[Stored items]
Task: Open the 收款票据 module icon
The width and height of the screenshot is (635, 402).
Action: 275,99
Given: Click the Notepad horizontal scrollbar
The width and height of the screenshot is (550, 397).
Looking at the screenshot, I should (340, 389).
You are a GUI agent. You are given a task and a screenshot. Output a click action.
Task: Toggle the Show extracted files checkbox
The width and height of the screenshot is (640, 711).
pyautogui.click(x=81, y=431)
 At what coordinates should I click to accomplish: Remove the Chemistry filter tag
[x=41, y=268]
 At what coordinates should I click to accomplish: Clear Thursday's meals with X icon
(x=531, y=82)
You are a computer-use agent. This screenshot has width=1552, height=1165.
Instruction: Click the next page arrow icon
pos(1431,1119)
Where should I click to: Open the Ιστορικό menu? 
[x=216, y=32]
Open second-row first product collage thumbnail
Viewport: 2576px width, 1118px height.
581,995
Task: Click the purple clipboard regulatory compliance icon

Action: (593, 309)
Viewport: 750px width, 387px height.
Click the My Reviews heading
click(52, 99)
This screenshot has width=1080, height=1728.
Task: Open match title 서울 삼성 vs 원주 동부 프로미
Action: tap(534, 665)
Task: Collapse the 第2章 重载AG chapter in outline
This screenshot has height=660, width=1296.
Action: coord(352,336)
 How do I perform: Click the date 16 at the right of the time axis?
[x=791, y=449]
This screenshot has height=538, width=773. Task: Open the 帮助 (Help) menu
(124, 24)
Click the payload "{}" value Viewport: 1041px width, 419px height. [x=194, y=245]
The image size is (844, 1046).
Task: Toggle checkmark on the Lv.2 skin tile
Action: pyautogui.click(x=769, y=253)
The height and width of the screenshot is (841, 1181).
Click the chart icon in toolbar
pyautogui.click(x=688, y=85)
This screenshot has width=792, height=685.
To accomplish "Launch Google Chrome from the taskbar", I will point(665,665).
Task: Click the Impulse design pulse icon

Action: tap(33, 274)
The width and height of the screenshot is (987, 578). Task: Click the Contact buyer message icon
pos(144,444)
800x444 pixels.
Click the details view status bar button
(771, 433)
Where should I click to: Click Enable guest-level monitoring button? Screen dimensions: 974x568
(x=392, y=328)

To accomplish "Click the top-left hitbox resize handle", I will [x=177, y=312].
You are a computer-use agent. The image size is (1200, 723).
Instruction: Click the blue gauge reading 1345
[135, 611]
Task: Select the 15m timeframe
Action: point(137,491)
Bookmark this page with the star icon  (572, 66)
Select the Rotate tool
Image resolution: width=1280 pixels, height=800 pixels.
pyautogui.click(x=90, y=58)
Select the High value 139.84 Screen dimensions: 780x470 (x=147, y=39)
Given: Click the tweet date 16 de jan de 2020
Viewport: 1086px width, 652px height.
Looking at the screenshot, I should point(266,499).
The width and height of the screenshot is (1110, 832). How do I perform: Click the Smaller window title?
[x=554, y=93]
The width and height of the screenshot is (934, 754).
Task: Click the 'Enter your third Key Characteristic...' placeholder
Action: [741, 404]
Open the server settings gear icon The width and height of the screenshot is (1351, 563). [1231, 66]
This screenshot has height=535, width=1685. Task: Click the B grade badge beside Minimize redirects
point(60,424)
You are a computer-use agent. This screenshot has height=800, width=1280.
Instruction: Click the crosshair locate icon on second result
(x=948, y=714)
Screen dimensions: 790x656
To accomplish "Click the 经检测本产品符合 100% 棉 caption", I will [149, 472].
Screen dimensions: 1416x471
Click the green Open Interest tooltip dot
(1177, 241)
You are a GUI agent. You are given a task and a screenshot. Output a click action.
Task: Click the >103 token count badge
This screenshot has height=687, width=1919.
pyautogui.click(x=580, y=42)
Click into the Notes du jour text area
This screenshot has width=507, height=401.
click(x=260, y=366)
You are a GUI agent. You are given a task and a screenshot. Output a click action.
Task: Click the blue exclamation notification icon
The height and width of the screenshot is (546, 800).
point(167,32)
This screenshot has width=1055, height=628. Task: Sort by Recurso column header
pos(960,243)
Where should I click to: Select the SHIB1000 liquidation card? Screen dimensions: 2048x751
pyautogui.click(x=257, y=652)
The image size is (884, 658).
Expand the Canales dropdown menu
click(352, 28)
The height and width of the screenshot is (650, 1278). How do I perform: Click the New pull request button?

*What is needed*. Restate every line of the data word for word.

*Finished task*.
Task: Open the 收款票据 module icon
The width and height of the screenshot is (635, 402).
Action: 275,99
Given: Click the Notepad horizontal scrollbar
The width and height of the screenshot is (550, 397).
Looking at the screenshot, I should (340, 389).
You are a GUI agent. You are given a task and a screenshot. Output a click action.
Task: Toggle the Show extracted files checkbox
The width and height of the screenshot is (640, 711).
pyautogui.click(x=81, y=431)
 At what coordinates should I click to accomplish: Remove the Chemistry filter tag
[x=41, y=268]
 At what coordinates should I click to accomplish: Clear Thursday's meals with X icon
(x=531, y=82)
You are a computer-use agent. This screenshot has width=1552, height=1165.
Instruction: Click the next page arrow icon
pos(1431,1119)
Where should I click to: Open the Ιστορικό menu? 
[x=216, y=32]
Open second-row first product collage thumbnail
Viewport: 2576px width, 1118px height.
581,995
Task: Click the purple clipboard regulatory compliance icon

Action: (593, 309)
Viewport: 750px width, 387px height.
Click the My Reviews heading
click(52, 99)
This screenshot has width=1080, height=1728.
Task: Open match title 서울 삼성 vs 원주 동부 프로미
Action: tap(534, 665)
Task: Collapse the 第2章 重载AG chapter in outline
This screenshot has height=660, width=1296.
Action: coord(352,336)
 How do I perform: Click the date 16 at the right of the time axis?
[x=791, y=449]
This screenshot has height=538, width=773. Task: Open the 帮助 (Help) menu
(124, 24)
Click the payload "{}" value Viewport: 1041px width, 419px height. [x=194, y=245]
The image size is (844, 1046).
Task: Toggle checkmark on the Lv.2 skin tile
Action: pyautogui.click(x=769, y=253)
The height and width of the screenshot is (841, 1181).
Click the chart icon in toolbar
pyautogui.click(x=688, y=85)
This screenshot has width=792, height=685.
To accomplish "Launch Google Chrome from the taskbar", I will point(665,665).
Task: Click the Impulse design pulse icon

Action: tap(33, 274)
The width and height of the screenshot is (987, 578). Task: Click the Contact buyer message icon
pos(144,444)
800x444 pixels.
Click the details view status bar button
(771, 433)
Where should I click to: Click Enable guest-level monitoring button? Screen dimensions: 974x568
(x=392, y=328)

To accomplish "Click the top-left hitbox resize handle", I will [x=177, y=312].
You are a computer-use agent. The image size is (1200, 723).
Instruction: Click the blue gauge reading 1345
[135, 611]
Task: Select the 15m timeframe
Action: point(137,491)
Bookmark this page with the star icon  (572, 66)
Select the Rotate tool
Image resolution: width=1280 pixels, height=800 pixels.
pyautogui.click(x=90, y=58)
Select the High value 139.84 Screen dimensions: 780x470 (x=147, y=39)
Given: Click the tweet date 16 de jan de 2020
Viewport: 1086px width, 652px height.
Looking at the screenshot, I should point(266,499).
The width and height of the screenshot is (1110, 832). How do I perform: Click the Smaller window title?
[x=554, y=93]
The width and height of the screenshot is (934, 754).
Task: Click the 'Enter your third Key Characteristic...' placeholder
Action: [741, 404]
Open the server settings gear icon The width and height of the screenshot is (1351, 563). [1231, 66]
This screenshot has height=535, width=1685. Task: Click the B grade badge beside Minimize redirects
point(60,424)
You are a computer-use agent. This screenshot has height=800, width=1280.
Instruction: Click the crosshair locate icon on second result
(x=948, y=714)
Screen dimensions: 790x656
To accomplish "Click the 经检测本产品符合 100% 棉 caption", I will [149, 472].
Screen dimensions: 1416x471
Click the green Open Interest tooltip dot
(1177, 241)
You are a GUI agent. You are given a task and a screenshot. Output a click action.
Task: Click the >103 token count badge
This screenshot has height=687, width=1919.
pyautogui.click(x=580, y=42)
Click into the Notes du jour text area
This screenshot has width=507, height=401.
click(x=260, y=366)
You are a GUI agent. You are given a task and a screenshot. Output a click action.
Task: Click the blue exclamation notification icon
The height and width of the screenshot is (546, 800).
point(167,32)
This screenshot has width=1055, height=628. Task: Sort by Recurso column header
pos(960,243)
Where should I click to: Select the SHIB1000 liquidation card? Screen dimensions: 2048x751
pyautogui.click(x=257, y=652)
The image size is (884, 658).
Expand the Canales dropdown menu
click(352, 28)
The height and width of the screenshot is (650, 1278). How do I perform: Click the New pull request button?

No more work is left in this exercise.